> _PASSAGE TO READ_
World Cancer Day 2022
Blog by Gavin McKeith Health Referral Lead at Everybody Sport and Recreation
When it comes to cancer, evidence suggests that one in three of the population will be diagnosed with the disease during their lifetime. This means that at any one time there are over 1.8 million cancer survivors in the UK. With such high figures, it’s important for us to understand what we can do to help with prevention of cancer occurring in our own lives.
There are some lifestyle changes which we all are able make to, which helps to reduce risk factors such as being to be physically active! There is strong evidence demonstrating the positive effects of being active has on our physical and mental wellbeing and during and after cancer diagnosis.
So how can exercise reduce the risk factor of Cancer?
According to the World Cancer Research Fund (WCRF, 2018), the following recommendations can help support cancer prevention:
- Having a healthy weight & reducing body fat percentage
- Exercising regularly
- Eating more fruit, vegetables & pulses
- Limiting the consumption of “Fast Food”, process foods high in fat, starches or sugars
- Limiting the consumption of red & processed meat
- Limiting consumption of sugar sweetened drinks
- Limiting alcohol consumption
- Stopping smoking
How can exercise help after a Cancer diagnosis?
Research has suggested that after a diagnosis, the benefits of exercise don’t stop but can actually help with the following (Thomas R, 2014):
- Improving quality of life
- Reducing side effects of medication
- Lowering the risk of their cancer returning
- Generally surviving longer
How can we help?

> _PROVIDED INFORMATION_

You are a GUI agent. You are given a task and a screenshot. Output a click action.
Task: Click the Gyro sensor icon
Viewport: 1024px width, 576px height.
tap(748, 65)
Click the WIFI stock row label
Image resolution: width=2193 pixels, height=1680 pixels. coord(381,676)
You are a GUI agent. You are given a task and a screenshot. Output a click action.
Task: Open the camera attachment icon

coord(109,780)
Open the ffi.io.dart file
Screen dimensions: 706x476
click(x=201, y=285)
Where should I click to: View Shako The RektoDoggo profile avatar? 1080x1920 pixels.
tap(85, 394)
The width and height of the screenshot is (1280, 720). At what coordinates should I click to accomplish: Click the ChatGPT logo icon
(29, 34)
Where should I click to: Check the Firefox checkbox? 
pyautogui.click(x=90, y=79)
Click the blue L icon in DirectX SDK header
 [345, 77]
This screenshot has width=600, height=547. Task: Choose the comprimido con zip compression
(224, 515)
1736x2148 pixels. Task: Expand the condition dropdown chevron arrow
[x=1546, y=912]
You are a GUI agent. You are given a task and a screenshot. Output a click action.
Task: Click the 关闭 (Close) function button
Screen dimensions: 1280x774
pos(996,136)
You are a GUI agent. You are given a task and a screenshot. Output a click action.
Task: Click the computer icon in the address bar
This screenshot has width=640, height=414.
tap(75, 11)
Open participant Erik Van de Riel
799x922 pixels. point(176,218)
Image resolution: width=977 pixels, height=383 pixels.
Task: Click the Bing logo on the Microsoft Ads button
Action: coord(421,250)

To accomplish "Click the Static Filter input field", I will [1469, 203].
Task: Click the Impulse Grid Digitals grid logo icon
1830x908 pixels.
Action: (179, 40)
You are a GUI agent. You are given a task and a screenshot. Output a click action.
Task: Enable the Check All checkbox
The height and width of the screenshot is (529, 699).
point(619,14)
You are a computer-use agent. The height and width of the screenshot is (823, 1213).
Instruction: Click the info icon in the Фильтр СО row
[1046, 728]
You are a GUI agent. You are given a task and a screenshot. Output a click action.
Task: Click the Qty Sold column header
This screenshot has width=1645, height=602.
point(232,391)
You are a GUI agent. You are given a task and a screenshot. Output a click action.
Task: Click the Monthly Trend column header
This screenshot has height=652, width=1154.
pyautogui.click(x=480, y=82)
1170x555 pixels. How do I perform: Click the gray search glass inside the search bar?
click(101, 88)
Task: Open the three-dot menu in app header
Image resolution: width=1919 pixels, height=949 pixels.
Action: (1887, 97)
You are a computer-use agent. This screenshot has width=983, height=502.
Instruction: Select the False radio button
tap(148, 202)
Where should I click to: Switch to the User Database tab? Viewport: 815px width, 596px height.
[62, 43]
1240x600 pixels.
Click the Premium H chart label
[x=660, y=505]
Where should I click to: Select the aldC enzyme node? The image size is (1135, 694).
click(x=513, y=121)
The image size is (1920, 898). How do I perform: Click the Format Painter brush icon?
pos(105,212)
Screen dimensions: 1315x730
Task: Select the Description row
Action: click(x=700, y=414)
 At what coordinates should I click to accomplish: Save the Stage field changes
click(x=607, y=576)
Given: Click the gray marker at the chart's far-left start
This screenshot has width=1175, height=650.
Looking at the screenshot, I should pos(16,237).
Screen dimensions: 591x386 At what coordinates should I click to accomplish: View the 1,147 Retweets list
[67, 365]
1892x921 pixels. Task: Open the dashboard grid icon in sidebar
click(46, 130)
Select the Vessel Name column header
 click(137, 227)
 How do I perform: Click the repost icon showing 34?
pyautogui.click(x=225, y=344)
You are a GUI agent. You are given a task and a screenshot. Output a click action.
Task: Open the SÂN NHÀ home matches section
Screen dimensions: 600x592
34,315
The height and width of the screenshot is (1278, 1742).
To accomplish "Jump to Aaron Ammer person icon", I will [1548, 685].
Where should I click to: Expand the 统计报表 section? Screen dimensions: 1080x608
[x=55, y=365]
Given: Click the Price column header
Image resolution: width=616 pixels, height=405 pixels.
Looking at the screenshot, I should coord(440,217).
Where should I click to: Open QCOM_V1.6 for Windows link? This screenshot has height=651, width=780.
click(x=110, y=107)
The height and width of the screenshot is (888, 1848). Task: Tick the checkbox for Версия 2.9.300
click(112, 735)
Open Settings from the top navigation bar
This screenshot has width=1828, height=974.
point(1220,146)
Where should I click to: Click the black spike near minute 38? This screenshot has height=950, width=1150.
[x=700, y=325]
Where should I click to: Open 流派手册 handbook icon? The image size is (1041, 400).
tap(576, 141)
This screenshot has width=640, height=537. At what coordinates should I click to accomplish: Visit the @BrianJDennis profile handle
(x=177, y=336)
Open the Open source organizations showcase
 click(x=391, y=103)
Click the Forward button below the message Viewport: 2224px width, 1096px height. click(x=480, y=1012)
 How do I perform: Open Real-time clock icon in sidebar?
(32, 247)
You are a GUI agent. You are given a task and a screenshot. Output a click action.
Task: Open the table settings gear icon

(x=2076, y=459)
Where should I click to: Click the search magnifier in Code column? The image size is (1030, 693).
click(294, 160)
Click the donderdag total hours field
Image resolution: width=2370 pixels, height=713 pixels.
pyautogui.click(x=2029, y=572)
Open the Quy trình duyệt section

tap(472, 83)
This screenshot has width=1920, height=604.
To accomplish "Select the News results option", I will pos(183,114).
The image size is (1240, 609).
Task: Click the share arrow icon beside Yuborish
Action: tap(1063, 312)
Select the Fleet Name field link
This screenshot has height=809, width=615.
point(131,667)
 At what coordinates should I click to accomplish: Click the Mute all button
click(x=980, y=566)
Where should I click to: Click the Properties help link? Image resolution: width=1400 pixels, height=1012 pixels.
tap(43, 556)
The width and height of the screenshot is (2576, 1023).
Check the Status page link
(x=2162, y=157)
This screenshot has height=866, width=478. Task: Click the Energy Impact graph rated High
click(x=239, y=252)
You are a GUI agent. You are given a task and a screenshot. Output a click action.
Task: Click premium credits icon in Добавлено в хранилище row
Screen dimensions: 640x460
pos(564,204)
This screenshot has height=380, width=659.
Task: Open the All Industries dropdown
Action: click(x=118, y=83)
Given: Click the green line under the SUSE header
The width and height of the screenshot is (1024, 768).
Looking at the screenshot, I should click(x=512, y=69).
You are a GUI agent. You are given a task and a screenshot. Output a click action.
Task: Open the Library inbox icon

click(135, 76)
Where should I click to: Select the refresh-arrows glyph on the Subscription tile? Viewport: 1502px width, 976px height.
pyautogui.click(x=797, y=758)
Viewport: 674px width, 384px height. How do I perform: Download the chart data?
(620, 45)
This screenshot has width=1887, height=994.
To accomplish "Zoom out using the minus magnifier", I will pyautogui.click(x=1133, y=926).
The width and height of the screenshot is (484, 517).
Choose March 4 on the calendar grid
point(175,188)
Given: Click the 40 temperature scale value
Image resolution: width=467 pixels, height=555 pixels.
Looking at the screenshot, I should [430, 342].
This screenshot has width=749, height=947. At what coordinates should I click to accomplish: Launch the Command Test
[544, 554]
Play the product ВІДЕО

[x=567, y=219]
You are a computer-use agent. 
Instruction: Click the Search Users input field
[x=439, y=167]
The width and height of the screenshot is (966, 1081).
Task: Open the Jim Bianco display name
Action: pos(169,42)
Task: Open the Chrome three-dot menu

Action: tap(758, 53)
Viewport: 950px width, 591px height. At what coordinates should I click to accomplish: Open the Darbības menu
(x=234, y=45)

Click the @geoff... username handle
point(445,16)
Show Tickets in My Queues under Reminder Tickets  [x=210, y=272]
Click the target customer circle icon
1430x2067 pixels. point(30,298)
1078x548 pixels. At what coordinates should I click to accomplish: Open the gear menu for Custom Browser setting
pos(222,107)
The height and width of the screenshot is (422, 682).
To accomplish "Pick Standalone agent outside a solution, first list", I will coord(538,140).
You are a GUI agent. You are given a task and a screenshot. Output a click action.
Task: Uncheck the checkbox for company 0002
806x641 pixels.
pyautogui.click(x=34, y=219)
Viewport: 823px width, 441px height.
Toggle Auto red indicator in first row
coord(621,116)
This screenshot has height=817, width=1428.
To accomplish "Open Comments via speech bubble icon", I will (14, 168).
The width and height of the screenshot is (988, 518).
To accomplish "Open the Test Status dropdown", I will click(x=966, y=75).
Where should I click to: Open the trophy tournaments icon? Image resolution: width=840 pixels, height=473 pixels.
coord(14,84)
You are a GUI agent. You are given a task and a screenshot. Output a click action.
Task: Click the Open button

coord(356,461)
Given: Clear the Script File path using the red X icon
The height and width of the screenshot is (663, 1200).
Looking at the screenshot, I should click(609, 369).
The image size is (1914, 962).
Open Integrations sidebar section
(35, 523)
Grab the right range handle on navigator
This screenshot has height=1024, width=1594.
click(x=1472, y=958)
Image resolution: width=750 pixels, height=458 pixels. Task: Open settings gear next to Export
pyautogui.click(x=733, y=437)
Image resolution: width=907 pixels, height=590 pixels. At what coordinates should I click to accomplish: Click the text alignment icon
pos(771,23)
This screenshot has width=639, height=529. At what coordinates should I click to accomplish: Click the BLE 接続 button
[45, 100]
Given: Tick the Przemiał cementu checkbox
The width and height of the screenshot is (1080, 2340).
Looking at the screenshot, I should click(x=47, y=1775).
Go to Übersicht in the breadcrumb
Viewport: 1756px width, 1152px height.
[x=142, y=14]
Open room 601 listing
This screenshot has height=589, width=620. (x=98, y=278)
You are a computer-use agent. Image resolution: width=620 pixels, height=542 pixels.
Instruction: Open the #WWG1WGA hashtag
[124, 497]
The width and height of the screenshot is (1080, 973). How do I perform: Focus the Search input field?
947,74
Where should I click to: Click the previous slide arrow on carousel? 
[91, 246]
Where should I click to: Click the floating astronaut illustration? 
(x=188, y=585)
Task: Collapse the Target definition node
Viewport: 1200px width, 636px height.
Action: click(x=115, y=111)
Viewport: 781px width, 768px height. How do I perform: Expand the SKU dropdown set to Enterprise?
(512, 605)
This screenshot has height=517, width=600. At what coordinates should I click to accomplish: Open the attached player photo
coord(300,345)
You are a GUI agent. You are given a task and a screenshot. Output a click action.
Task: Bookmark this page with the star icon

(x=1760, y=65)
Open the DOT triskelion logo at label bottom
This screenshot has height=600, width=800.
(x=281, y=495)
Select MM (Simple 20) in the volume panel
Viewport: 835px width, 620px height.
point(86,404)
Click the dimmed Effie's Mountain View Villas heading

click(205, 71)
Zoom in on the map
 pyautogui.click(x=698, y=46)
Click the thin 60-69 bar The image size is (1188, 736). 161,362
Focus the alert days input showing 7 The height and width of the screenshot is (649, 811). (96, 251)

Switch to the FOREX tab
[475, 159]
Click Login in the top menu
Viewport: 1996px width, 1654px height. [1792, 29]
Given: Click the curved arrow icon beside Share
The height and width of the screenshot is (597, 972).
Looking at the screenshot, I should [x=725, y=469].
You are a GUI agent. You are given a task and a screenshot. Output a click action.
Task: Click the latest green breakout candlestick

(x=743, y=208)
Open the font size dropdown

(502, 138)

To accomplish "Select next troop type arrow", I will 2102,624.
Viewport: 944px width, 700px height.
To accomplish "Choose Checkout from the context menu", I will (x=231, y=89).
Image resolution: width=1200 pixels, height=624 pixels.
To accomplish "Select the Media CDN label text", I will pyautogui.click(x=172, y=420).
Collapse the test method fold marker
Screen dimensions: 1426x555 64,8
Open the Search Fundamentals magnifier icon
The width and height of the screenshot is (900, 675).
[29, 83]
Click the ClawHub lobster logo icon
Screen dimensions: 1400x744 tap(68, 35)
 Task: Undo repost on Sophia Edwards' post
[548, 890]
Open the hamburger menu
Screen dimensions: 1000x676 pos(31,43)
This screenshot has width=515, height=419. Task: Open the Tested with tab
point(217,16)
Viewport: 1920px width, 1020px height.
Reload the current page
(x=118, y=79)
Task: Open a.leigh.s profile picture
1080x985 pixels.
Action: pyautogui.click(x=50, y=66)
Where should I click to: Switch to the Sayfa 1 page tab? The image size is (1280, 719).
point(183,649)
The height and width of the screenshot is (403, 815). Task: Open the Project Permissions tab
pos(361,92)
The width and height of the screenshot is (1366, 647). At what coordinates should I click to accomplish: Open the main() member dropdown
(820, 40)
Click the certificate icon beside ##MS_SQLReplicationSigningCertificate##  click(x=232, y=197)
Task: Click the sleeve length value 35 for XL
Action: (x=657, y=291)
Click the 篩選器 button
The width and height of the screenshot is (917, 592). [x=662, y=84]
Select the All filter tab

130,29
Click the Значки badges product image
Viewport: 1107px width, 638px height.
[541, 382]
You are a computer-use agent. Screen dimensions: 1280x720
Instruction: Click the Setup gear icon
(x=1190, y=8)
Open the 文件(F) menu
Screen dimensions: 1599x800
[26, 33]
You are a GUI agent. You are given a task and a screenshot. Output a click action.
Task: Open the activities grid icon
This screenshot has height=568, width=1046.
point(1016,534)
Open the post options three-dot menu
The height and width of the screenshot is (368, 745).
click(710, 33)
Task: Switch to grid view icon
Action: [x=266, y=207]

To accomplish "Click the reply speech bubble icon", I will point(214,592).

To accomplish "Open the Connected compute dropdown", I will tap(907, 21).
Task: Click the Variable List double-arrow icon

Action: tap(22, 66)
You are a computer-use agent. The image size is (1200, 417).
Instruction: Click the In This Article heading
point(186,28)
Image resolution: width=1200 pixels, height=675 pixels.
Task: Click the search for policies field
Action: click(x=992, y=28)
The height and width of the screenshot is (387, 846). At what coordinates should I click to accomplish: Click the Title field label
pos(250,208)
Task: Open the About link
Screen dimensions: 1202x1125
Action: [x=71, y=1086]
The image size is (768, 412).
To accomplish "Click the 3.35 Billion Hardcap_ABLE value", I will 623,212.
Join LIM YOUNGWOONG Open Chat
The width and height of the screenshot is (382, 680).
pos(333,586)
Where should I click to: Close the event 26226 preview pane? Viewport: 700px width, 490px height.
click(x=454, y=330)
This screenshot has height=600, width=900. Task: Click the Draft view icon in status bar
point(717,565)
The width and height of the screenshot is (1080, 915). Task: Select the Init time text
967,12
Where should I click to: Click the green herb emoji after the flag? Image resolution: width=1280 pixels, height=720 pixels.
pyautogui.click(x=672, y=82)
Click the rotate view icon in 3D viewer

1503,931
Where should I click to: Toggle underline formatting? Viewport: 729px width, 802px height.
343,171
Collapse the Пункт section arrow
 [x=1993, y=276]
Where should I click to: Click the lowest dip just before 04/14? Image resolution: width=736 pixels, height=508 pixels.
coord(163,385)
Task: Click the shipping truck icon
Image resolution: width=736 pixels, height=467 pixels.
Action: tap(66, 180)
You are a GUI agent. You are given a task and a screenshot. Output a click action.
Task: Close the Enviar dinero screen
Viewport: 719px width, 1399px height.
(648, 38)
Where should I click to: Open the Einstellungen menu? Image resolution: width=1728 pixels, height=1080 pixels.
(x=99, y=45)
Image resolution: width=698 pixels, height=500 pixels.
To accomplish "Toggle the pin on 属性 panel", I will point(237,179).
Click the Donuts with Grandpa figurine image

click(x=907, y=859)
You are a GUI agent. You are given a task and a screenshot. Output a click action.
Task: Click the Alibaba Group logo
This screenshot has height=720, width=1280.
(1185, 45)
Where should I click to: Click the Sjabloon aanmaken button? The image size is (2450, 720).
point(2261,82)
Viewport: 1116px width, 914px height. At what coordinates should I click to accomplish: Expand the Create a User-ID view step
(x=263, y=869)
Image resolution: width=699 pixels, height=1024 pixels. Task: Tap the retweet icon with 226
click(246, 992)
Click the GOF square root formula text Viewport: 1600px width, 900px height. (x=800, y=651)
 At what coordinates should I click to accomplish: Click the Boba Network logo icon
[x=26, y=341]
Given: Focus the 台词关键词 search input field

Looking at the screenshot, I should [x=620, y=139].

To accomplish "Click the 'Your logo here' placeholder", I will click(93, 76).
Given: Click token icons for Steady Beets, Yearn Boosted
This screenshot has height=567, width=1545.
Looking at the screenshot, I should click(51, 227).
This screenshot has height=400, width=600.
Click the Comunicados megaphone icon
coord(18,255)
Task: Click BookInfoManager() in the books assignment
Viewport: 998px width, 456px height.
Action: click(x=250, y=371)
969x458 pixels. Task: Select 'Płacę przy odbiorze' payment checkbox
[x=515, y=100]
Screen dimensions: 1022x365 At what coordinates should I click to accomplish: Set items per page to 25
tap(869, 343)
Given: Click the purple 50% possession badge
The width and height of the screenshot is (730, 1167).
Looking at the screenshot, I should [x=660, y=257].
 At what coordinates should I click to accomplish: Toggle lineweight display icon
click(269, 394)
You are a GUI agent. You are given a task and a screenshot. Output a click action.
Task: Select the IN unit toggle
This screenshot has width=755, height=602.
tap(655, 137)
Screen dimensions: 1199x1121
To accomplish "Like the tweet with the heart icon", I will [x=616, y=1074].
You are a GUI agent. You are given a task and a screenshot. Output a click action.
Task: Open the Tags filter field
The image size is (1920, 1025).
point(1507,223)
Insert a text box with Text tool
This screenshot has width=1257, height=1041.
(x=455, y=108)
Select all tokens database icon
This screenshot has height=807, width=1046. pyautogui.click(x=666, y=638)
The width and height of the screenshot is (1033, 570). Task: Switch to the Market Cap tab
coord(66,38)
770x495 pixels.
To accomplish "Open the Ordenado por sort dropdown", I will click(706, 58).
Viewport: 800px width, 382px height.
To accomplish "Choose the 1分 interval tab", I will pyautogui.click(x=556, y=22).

> _TRY IT_
Decide whether each statement agrees with the World Cancer Day blog. Answer yes or no for each, and quote the words from the blog that settle it.
1. The blog states that one in three people will be diagnosed with cancer during their lifetime.
2. The blog's list of WCRF recommendations includes eating more red meat.
3. The blog states that exercise after a diagnosis can help lower the risk of the cancer coming back.

> _EXERCISE SOLUTION_
1. Yes: "one in three of the population will be diagnosed with the disease during their lifetime"
2. No: "Limiting the consumption of red & processed meat"
3. Yes: "Lowering the risk of their cancer returning"